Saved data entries

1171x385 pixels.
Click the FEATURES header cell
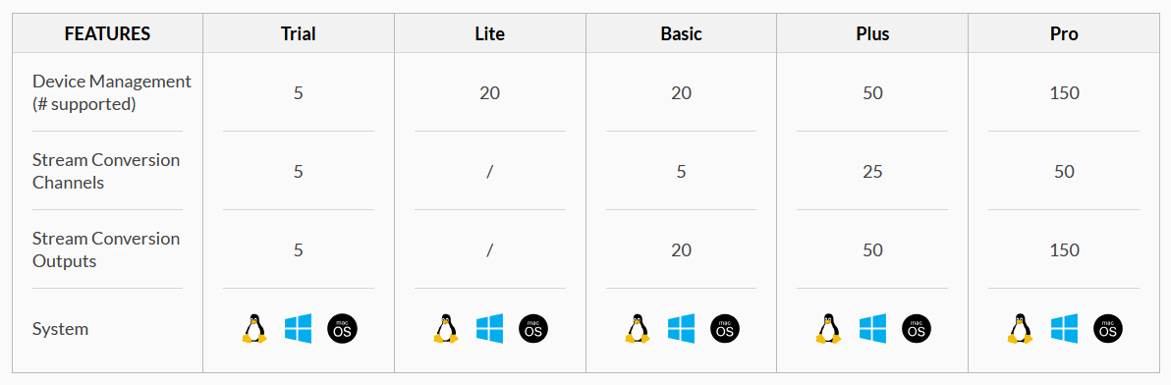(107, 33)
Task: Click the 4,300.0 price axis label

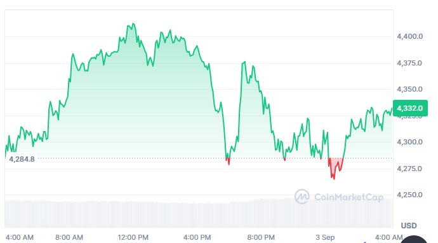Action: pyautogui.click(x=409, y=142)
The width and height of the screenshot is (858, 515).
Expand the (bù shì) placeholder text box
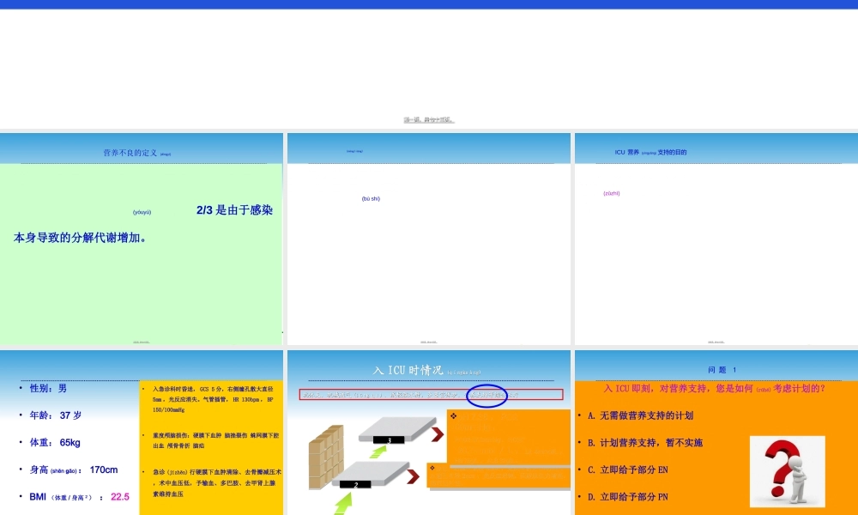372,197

Directions for this task: Any pictures above are to be left out. Retype the rest of the records exactly.

Written answer:
1171x385 pixels.
Click the FEATURES header cell
(107, 33)
Task: Click the 4,300.0 price axis label

Action: pyautogui.click(x=409, y=142)
The width and height of the screenshot is (858, 515).
Expand the (bù shì) placeholder text box
372,197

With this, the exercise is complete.